Please repeat the line that has "Given: Click the お名前 field label" and all lines after it, exactly as they appear, through the end of the entries.
------ Excerpted records ------
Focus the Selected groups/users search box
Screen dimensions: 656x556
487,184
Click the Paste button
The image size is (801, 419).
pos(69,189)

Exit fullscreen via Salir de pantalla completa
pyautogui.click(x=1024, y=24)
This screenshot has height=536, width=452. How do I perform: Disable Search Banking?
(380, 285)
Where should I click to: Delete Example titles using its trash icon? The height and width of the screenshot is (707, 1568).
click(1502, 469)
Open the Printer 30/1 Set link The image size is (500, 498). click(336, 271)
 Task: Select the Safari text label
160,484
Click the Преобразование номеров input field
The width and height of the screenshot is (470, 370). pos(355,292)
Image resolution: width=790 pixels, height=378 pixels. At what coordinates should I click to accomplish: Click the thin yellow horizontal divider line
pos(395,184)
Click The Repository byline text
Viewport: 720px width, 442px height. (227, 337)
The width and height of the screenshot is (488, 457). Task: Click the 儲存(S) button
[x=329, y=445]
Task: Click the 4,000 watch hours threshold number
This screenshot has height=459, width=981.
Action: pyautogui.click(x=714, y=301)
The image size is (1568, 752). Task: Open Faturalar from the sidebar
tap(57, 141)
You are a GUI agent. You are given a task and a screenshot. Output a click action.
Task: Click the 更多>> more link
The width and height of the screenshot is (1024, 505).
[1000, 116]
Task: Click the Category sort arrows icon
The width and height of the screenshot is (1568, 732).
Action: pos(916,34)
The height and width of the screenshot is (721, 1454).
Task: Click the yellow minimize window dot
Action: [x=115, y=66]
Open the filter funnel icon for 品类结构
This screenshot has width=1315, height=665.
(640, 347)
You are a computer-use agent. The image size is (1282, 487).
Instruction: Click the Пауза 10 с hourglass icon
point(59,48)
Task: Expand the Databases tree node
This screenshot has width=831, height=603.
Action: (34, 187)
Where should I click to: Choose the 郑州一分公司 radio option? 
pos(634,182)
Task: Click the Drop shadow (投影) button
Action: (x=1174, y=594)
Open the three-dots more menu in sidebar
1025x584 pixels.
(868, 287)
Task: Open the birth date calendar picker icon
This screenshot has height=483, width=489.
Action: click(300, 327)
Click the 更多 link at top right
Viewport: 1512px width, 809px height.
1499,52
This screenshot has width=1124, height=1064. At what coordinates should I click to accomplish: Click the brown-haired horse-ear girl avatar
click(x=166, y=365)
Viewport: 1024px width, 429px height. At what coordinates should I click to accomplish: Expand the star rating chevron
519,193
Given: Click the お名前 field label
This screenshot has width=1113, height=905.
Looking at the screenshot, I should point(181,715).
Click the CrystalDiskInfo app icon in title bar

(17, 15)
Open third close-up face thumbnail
------
**Reply to the task:**
Given: Click the お名前 field label
This screenshot has width=1113, height=905.
Looking at the screenshot, I should point(181,715).
Click the CrystalDiskInfo app icon in title bar

(17, 15)
Open third close-up face thumbnail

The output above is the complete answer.